According to data from INE, the Spanish Statistics Office, in 2018 school early leaving rates in Spain were 21.7% for men and 14.0% for women. According to Eurostat data, the male early leaving rate is the highest of all EU countries and almost double the EU-28 average (12.2%) while the female rate is 5.1 points above the European average and behind only Malta (15.5%) and Romania (16.1%).
“In Spain the dropout rate is around 18 percent, although it is three times that figure in difficult and socially disadvantaged environments, which is the highest in Europe, therefore efforts by the private sector to reduce it are crucial and for us it is a key element”, explained Angels Ucero, Director of People and Organisation at Cellnex.
The project pursues a two-pronged approach, accompanying and training young people in a difficult social context to reduce school drop-outs, offering them a direct connection to the world of work that encourages them to continue studying and to increase their employability through training.
Cellnex volunteers are responsible for running a mentoring process that ultimately seeks to promote STEM (Science, Technology, Engineering and Mathematics) vocations among young people, establishing a link between Cellnex‘s activity and its social impact.
“Our volunteers place their talent at the service not only of our company but also of the community where they live, because as the secondary school is a mere ten minutes on foot from one of our corporate headquarters, it fosters pride in belonging to the community and the company,” said Ms. Ucero.
The project began in January at the Mare de Deu La Mercè secondary school in Barcelona with a group of 70 young people and the programme, which will last several years, involves the school’s teaching team playing a fundamental role. In order to build bridges between the school and the company, it focuses on young people under the PFI (Training and Insertion Programme) aged 16 to 21 who have left compulsory secondary school and are not enrolled in any studies in the education system or in training courses.
The “Youth Challenge Cellnex” also involves students of Diploma and Bachelor’s studies in the field of telecommunications.
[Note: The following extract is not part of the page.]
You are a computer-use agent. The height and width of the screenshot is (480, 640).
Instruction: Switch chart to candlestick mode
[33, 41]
In addition to mentoring, one of the key pillars of which is improving self-esteem and providing a vision of the future, students will enjoy presentations and training sessions given by experts from Cellnex and will visit centres run by the company, with a chance to also participate in active learning workshops.
Cellnex will offer Bachelor’s Degree students the chance to perform internships in the company.
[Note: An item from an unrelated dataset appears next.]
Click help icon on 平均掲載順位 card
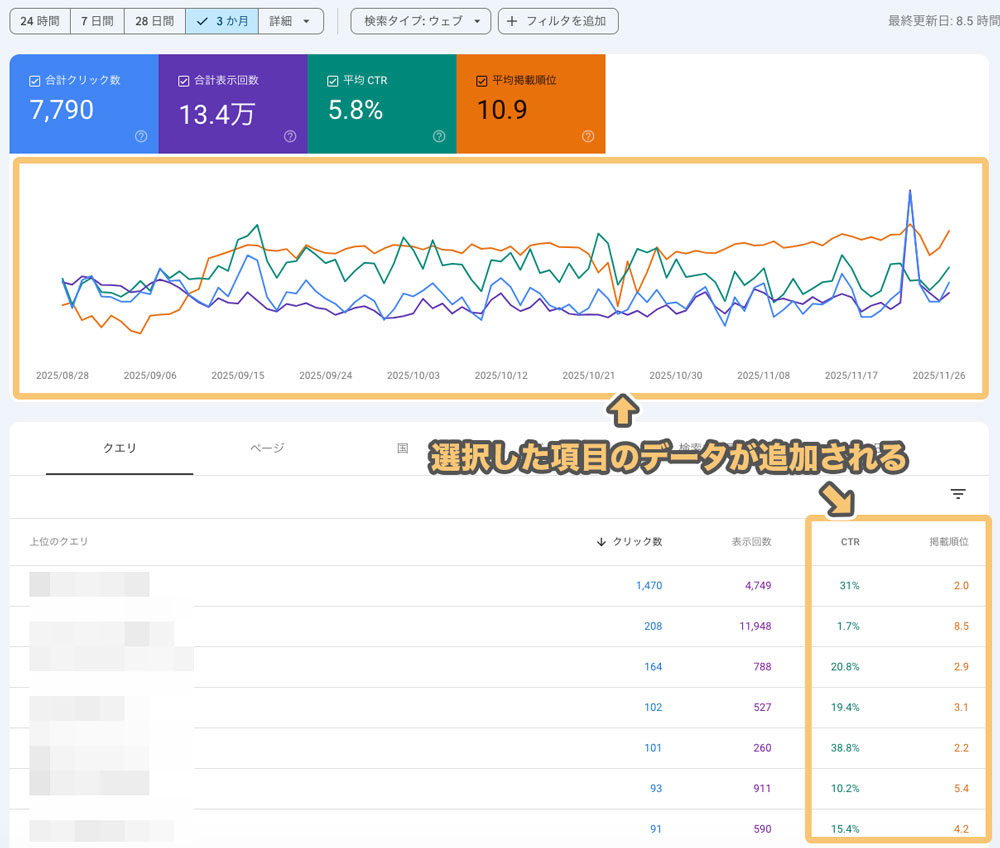 tap(588, 137)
A purpose for the community
What we generally call responsible investment has is now mainstream; belonging to sustainability indices, investment in social projects or initiatives to help mitigate the effects of climate change also yield financial returns.
Most of the best performing funds in recent years operate under sustainability criteria and 75 percent of Private Equity and Venture Capital firms in Spain have a responsible investment policy – 50 percent with public commitments -, according to a study by PwC and ASCRI, the Spanish Capital, Growth and Investment Association.
Under the weight of problems linked to inequality or the climate emergency, society is demanding that companies play an active role beyond being profitable and that they be more than passive spectators. Their actions to improve living conditions are also vital in attracting and retaining talent at a time when generations of future leaders want to work in sectors or companies of which they are proud, bringing benefits and a sense of belonging to communities.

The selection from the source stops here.